Neuer Grafiktreiber für nvidia in der Beta-Version 186.24

zum Download Vista/Win7 32Bit

zum Download XP 32Bit

zum Download Vista/Win7 64Bit

Grüße ElfenLied77


----------



## schranzhans (8. Juli 2009)

Hat schon wer einen Benchmark vom neuen Treiber???


----------



## CupCake (8. Juli 2009)

schau doch mal bei guru3d.com in den foren, da haben sich schon leute zur leistung geäußert.
ich selber bin total zufrieden mit dieser beta....


----------



## FortunaGamer (9. Juli 2009)

Ich warte auf die Vollversion die mache ich immer sofort drauf. Mir gefällt der Name Beta nicht wirklich. Aber auf einen Test bin ich bespannt.


----------



## PontifexM (9. Juli 2009)

danke für diesen tipp !


----------



## Eiswolf93 (9. Juli 2009)

läuft auf dem endlich wieder Aquamark3 ?

Die 185. und 186 WHQL sind ja dort nicht wirklich gut^^

mfg Eiswolf93


----------



## Geicher (9. Juli 2009)

Und:Optimiert der endlich Anno 1404?????????


----------



## Xel'Naga (10. Juli 2009)

Also ich warte lieber auf den WHQL-Treiber.

Ich benutze nur Beta-Treiber wenn der WHQL nicht geht, das aber nur einmal vorgekommen ist.

Bin auf die Benches gespannt.....


----------



## Autokiller677 (10. Juli 2009)

puhhh...schon wieder eine neuer Treiber...
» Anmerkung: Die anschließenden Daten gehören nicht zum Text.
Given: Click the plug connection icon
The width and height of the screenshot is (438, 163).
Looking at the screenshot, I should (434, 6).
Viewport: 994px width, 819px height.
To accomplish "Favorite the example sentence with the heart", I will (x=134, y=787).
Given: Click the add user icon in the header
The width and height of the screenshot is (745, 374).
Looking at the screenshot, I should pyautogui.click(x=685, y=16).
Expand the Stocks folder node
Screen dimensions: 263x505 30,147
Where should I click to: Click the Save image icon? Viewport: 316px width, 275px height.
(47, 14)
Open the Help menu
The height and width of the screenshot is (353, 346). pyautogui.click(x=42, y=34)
ich hab eigentlich keine Lust schon wieder neuzustarten, hab ich heut schon so oft. Und solang 186.16 läuft warte ich auf den WQHL.


----------



## Spieler911 GTA4 (11. Juli 2009)

Geicher schrieb:


> Und:Optimiert der endlich Anno 1404?????????


 

Es gibt nur einen SLI patch für das neue Anno 1404 und ARMA2 mit nur einer Karte denke ich nicht?


----------



## knoedelfan (11. Juli 2009)

Meine Güte

Woher 3Dguru diesen 186.24 BETA auch immer hergeholt hat...

Bei Nvidia ist dieses "Ding" nicht mal als BETA gelistet.
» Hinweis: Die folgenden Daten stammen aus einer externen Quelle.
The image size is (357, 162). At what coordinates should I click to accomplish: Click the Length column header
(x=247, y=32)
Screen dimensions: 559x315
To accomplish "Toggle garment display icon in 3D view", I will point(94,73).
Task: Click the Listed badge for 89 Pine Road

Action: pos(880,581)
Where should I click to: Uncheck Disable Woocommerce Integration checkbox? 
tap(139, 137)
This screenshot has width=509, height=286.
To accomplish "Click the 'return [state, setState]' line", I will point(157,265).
Und solange nicht mal bekannt ist, was in diesem dubiosen Treiber
überhaupt neu oder geändert oder besser sein soll, Finger weg.
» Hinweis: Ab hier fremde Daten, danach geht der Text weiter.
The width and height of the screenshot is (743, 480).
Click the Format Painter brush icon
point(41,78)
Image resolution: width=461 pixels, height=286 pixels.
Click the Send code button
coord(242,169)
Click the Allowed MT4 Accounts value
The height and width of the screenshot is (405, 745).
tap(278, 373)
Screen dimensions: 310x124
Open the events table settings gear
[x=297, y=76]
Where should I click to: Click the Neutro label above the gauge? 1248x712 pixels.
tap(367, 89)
Es wäre nicht das erste Mal, daß solch seltsame Treiber auch
in der Deinstallationsroutine Fehlerhaft sind. Dann bleibt ein instabiles
System übrig.


----------



## el barto (11. Juli 2009)

Wobei ich schon seit längere zeit auf die Beta Treiber auf guru3D zurückgreife und bisher noch keine fehlerhaften Deinstallationsroutinen hatte oder ähnliche Fehler. Trotzdem sind diese Treiber immer mit Vorsicht zu genießen und bringen eh meist nur geringe Liestungsplus. Auf einem system was einfach laufen muss würde ich die nicht anwenden. Für den Gaming-PC der ohne Probs mal Platt gemacht werden kann und wo jedes % Leistung erwünscht ist, ist das hingeghen mal ein Versuch wert.

mfg el barto


----------



## PontifexM (11. Juli 2009)

knoedelfan schrieb:


> Meine Güte
> 
> Woher 3Dguru diesen 186.24 BETA auch immer hergeholt hat...
> 
> ...



woher auch immer,es ist mir wurscht .er funktioniert bestens !


----------